The same authors collected colostrum samples from 10 women at 6, 12 and 24 hours after returning to their ward after receiving dexmedetomidine for cesarean section delivery. Dexmedetomidine was given by continuous infusion 6 mcg/kg/hour for 10 minutes, followed by a dose of 0.7 mcg/kg/hour until closure of the incision. At 6 hours, two women had undetectable dexmedetomidine levels in colostrum, while the other 8 had dexmedetomidine levels ranging from 8.1 to 30.4 ng/L (median 12 ng/L). At 12 hours only one woman had dexmedetomidine detectable at 13.6 ng/L. Dexmedetomidine was undetectable in all women at 24 hours.[2]

Infant Levels. Relevant published information was not found as of the revision date.

Effects in Breastfed Infants

Relevant published information was not found as of the revision date.

Effects on Lactation and Breastmilk

A double-blind study randomized 160 women receiving an elective cesarean section under spinal anesthesia to receive either sufentanil for patient-controlled intravenous analgesia (standard care) or standard care plus dexmedetomidine. Dexmedetomidine was given as 5 mcg/kg, followed by a continuous infusion of 0.5 mcg/kg per hour until the end of surgery. Patient in this latter group received dexmedetomidine plus sufentanil for patient-controlled intravenous analgesia postoperatively for 2 days. Patients who received dexmedetomidine had a shorter time to the first lactation (28 vs 34 hours), achieved exclusive breastfeeding sooner (8 vs 11 days) and had a greater amount of milk on the second day postpartum.[3]

In a retrospective study of women undergoing cesarean section deliveries, 3 regimens were compared: dexmedetomidine before anesthesia and during delivery (n = 115), normal saline before anesthesia and during delivery and dexmedetomidine after delivery (n = 109), and normal saline before anesthesia and during delivery (n = 168). Women who received dexmedetomidine before anesthesia and during delivery consumed less sufentanil and ondansetron during their hospitalization and had a slightly shorter time to the first producton of milk than women in the other groups (25 minutes vs 27 to 28 minutes).[4]

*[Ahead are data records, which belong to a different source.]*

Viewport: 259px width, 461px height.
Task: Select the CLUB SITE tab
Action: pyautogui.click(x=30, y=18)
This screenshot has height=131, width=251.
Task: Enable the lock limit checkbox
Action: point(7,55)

Alternate Drugs to Consider

(Intravenous Sedation) Etomidate, Methohexital, Midazolam, Propofol

References

1.
Nakanishi R, Yoshimura M, Suno M, et al. Detection of dexmedetomidine in human breast milk using liquid chromatography-tandem mass spectrometry: Application to a study of drug safety in breastfeeding after Cesarean section. J Chromatogr B Analyt Technol Biomed Life Sci. 2017;1040:208–13. [PubMed: 27856195]
2.
Yoshimura M, Kunisawa T, Suno M, et al. Intravenous dexmedetomidine for cesarean delivery and its concentration in colostrum. Int J Obstet Anesth. 2017;32:28–32. [PubMed: 28687146]
3.
Wang Y, Fang X, Liu C, et al. Impact of intraoperative infusion and postoperative PCIA of dexmedetomidine on early breastfeeding after elective cesarean section: A randomized double-blind controlled trial. Drug Des Devel Ther. 2020;14:1083–93. [PMC free article: PMC7073426] [PubMed: 32210537]
4.
Zhao W, Ma L, Wang J, et al. Retrospective comparison of the safety and effectiveness of dexmedetomidine versus standard of care before and during cesarean delivery in a maternity unit in Zhengzhou, China. Med Sci Monit. 2020;26:e925709. [PMC free article: PMC7592428] [PubMed: 33097682]

Substance Identification

Substance Name

Dexmedetomidine

CAS Registry Number

113775-47-6

Drug Class

Breast Feeding

Lactation

Hypnotics and Sedatives

Anesthetics, Intravenous

Adrenergic alpha-2 Receptor Agonists

Analgesics

Disclaimer: Information presented in this database is not meant as a substitute for professional judgment. You should consult your healthcare provider for breastfeeding advice related to your particular situation. The U.S. government does not warrant or assume any liability or responsibility for the accuracy or completeness of the information on this Site.